[BEGIN Passage to read]

# Reinforcement Learning for Inverted Pendulum Control

## Introduction

The inverted pendulum problem is a classic challenge in the field of control theory and robotics, serving as a fundamental test for various control strategies. In this project, students are required to use reinforcement learning (RL) algorithms to tackle both the single and double inverted pendulum challenges(bonus). You could refer to [inverted_double_pendulum](https://gymnasium.farama.org/environments/mujoco/inverted_double_pendulum/) and [inverted_pendulum](https://gymnasium.farama.org/environments/mujoco/inverted_pendulum/) for details.

## Project Targets

The project is divided into two main parts:

### Part 1: Single Inverted Pendulum

**1. Stabilization Task:**

The pendulum starts with a slight inclination.
The goal is to stabilize the pendulum in the upright position by controlling the movement of the cart.
    
**2. Swing-Up Task:**

The pendulum begins in the downward position.
The objective is to swing the pendulum up and stabilize it in the upright position.

![part1](part1.png)

### Part 2: Double Inverted Pendulum (Bonus)

The task involves swinging and stabilizing the double inverted pendulum from an downward initial phase, to any other stable phase(double inverted pendulum has more than phases).

![part2](part2.png)

## Demo Code

In [1]:
from __future__ import annotations

import numpy as np
import gymnasium as gym
import torch
import torch.nn as nn
from torch.distributions.normal import Normal


  from distutils.dep_util import newer, newer_group
  from distutils.dep_util import newer, newer_group
  from pkg_resources import resource_stream, resource_exists
Implementing implicit namespace packages (as specified in PEP 420) is preferred to `pkg_resources.declare_namespace`. See https://setuptools.pypa.io/en/latest/references/keywords.html#keyword-namespace-packages
  declare_namespace(pkg)


You might Need an Agent class and a Policy Network class to help you build the RL framework.

In [2]:
class Agent:
    """Agent that learns to solve the Inverted Pendulum task using a policy gradient algorithm.
    The agent utilizes a policy network to sample actions and update its policy based on
    collected rewards.
    """
    
    def __init__(self, obs_space_dims: int, action_space_dims: int):
        """Initializes the agent with a neural network policy.
        
        Args:
            obs_space_dims (int): Dimension of the observation space.
            action_space_dims (int): Dimension of the action space.
        """
        self.policy_network = Policy_Network(obs_space_dims, action_space_dims)
    
    def sample_action(self, state: np.ndarray) -> float:
        """Samples an action according to the policy network given the current state.

[END Passage to read]
[BEGIN Extracted material]

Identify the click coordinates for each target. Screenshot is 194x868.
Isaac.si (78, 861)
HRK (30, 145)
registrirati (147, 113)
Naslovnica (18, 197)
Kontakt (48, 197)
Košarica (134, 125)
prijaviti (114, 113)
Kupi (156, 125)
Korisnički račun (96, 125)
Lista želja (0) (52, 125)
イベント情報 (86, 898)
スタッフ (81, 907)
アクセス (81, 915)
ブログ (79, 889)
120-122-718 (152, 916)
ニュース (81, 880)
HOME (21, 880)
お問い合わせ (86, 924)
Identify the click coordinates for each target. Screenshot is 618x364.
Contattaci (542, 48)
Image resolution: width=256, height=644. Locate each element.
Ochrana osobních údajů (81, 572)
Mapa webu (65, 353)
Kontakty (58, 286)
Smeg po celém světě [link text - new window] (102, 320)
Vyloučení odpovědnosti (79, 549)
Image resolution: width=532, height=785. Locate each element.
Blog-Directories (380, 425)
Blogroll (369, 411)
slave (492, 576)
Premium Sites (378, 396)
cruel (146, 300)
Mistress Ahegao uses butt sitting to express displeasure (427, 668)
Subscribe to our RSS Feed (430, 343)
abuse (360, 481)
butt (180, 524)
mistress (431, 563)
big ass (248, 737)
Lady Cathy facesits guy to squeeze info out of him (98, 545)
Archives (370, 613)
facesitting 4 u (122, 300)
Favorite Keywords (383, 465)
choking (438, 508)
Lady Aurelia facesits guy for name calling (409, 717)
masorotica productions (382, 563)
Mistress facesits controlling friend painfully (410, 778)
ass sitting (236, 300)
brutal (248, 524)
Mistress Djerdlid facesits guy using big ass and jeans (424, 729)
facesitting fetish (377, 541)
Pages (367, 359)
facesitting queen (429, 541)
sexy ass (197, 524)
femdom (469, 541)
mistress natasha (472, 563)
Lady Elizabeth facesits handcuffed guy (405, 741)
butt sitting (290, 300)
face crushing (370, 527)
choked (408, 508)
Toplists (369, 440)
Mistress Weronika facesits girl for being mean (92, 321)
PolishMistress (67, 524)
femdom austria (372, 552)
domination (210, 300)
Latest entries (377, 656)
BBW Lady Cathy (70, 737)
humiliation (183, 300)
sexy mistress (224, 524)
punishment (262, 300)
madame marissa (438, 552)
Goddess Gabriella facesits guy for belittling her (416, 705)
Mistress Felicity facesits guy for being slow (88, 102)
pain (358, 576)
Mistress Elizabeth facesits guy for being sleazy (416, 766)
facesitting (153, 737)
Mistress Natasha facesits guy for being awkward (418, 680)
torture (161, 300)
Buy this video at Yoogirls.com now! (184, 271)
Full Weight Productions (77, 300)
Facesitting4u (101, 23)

[END Extracted material]

Problems to work on »
(A) Reproduce the passage of the inverted pendulum page starting at "You might Need" and ending at "neural network policy.", with no changes.
(B) Offset the rows starting at the one containing "choking (438, 508)" and ending at the last row by adding 105 to every number in each coordinate pair. Give all of those rows again, including any request lines.

Full solutions »
(A)
You might Need an Agent class and a Policy Network class to help you build the RL framework.

In [2]:
class Agent:
    """Agent that learns to solve the Inverted Pendulum task using a policy gradient algorithm.
    The agent utilizes a policy network to sample actions and update its policy based on
    collected rewards.
    """
    
    def __init__(self, obs_space_dims: int, action_space_dims: int):
        """Initializes the agent with a neural network policy.

(B)
choking (543, 613)
Lady Aurelia facesits guy for name calling (514, 822)
masorotica productions (487, 668)
Mistress facesits controlling friend painfully (515, 883)
ass sitting (341, 405)
brutal (353, 629)
Mistress Djerdlid facesits guy using big ass and jeans (529, 834)
facesitting fetish (482, 646)
Pages (472, 464)
facesitting queen (534, 646)
sexy ass (302, 629)
femdom (574, 646)
mistress natasha (577, 668)
Lady Elizabeth facesits handcuffed guy (510, 846)
butt sitting (395, 405)
face crushing (475, 632)
choked (513, 613)
Toplists (474, 545)
Mistress Weronika facesits girl for being mean (197, 426)
PolishMistress (172, 629)
femdom austria (477, 657)
domination (315, 405)
Latest entries (482, 761)
BBW Lady Cathy (175, 842)
humiliation (288, 405)
sexy mistress (329, 629)
punishment (367, 405)
madame marissa (543, 657)
Goddess Gabriella facesits guy for belittling her (521, 810)
Mistress Felicity facesits guy for being slow (193, 207)
pain (463, 681)
Mistress Elizabeth facesits guy for being sleazy (521, 871)
facesitting (258, 842)
Mistress Natasha facesits guy for being awkward (523, 785)
torture (266, 405)
Buy this video at Yoogirls.com now! (289, 376)
Full Weight Productions (182, 405)
Facesitting4u (206, 128)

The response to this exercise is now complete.